Delayed::Job.tomqueue_republish

Will send a message for all jobs in the DB, useful to fill a fresh AMQP broker if it's missing messages or you have, for example, failed-over to a new broker.

So, how does this thing work?

When we call apply_hook! in initializer it modifies Delayed::Job config so that it uses TomQueue::DelayedJob::Job class as a backend. This class defines an after_save hook for when the job is saved to the database. After job is persisted it gets published to the RabbitMQ exchange.

TomQueue uses Bunny gem for interacting with RabbitMQ broker.

After the job was scheduled it ends up in two places: the database and RabbitMQ queue. There're 5 possible queues:

  • bulk priority;
  • low priority;
  • normal priority;
  • high priority;
  • deferred queue (more on that later);

You can explicitly set a priority for a job.

While code in TomQueue::DelayedJob::Job#tomqueue_publish runs within the app, Delayed::Job workers repeatedly run TomQueue::DelayedJob::Job#reserve method. This method implements the main process of acquiring a job from the RabbitMQ queue.

In a nutshell it checks if there's a job available in all 4 priority queues (in order from high to bulk). If there's a job to run, it gets a message from the queue, gets job id from the message and then retrieves the job from the DB by id.

If there're no jobs, worker waits until one comes.

Deferred jobs

Some jobs have to be run at some point in the future. To separate the jobs that should be run immediately from the "deferred" jobs TomQueue has a separate deferred queue and a separate process to manage these jobs.

When the job is published to the queue TomQueue::QueueManager decides whether it should be published to one of the priority queues or to the deferred queue.

Note: It gets confusing sometimes, so it's important to remember that RabbitMQ messages don't get published to the queue. They get published to the exchange and then they're later routed to the queue. E.g. TomQueue uses one exchange per all 4 priority queues.

If job's run_at attribute is set in the future it ends up in the deferred queue.

There's a special process that is started separately from all DJ workers (but at the same time) that only listens to the deferred queue. It reads all the messages that come to the queue and holds them in memory in a sorted by run_at queue. When the job's time comes the process publishes the job to the "normal" exchange.
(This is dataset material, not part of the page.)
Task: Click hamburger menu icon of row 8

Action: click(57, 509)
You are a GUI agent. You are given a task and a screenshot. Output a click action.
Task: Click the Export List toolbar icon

If you look at the deferred queue in the web interface when this "deferred process" is running you'll noticed that messages in that queue are "Unacked". It means that consumer (deferred process) received a message but didn't send an acknowledgment for it. In the semantics of the deferred process it means that job is waiting for the time to run in deferred process's memory. We do it this way to account for the case when deferred process dies before dispatching all deferred jobs. In that case all the unacknowledged messages just get re-queued to the deferred queue. TomQueue::DeferredWorkManager class is responsible for managing deferred jobs and runs in a separate process.

What about when I'm developing?

Since Delayed Job itself hasn't really changed all that much, you can still use good old vanilla delayed_job_active_record and, for the most part, it should behave the same as with TomQueue, albeit less scalable with bigger queue sizes. Just omit the call to TomQueue::DelayedJob.apply_hook! in your development environment.

You can also, of course, run a development AMQP broker and wire it up as in production to try it all out.

Cool. Is it safe to use?

Sure! We use it in production at FreeAgent pushing hundreds of thousands of jobs a day. That said, you do so at your own risk, and I'd advise understanding how it behaves before relying on it!

Do let us know if you find any bugs or improve it (or just manage to get it to work!!) open an issue or pull-request here or alternatively ping me a mail at thomas -at- freeagent -dot- com

Development

Running specs

bundle exec appraisal install
bundle exec appraisal rspec spec

Development docker environment

There is a docker compose configuration that can be used to boot up the various services necessary to run TomQueue entirely (MySQL, RabbitMQ, ZooKeeper)

To boot a full set of clustered services, run:

docker-compose -f docker-compose.cluster.yml up

For single-instance services, run:

docker-compose up

Don't forget to clean up when you're finished!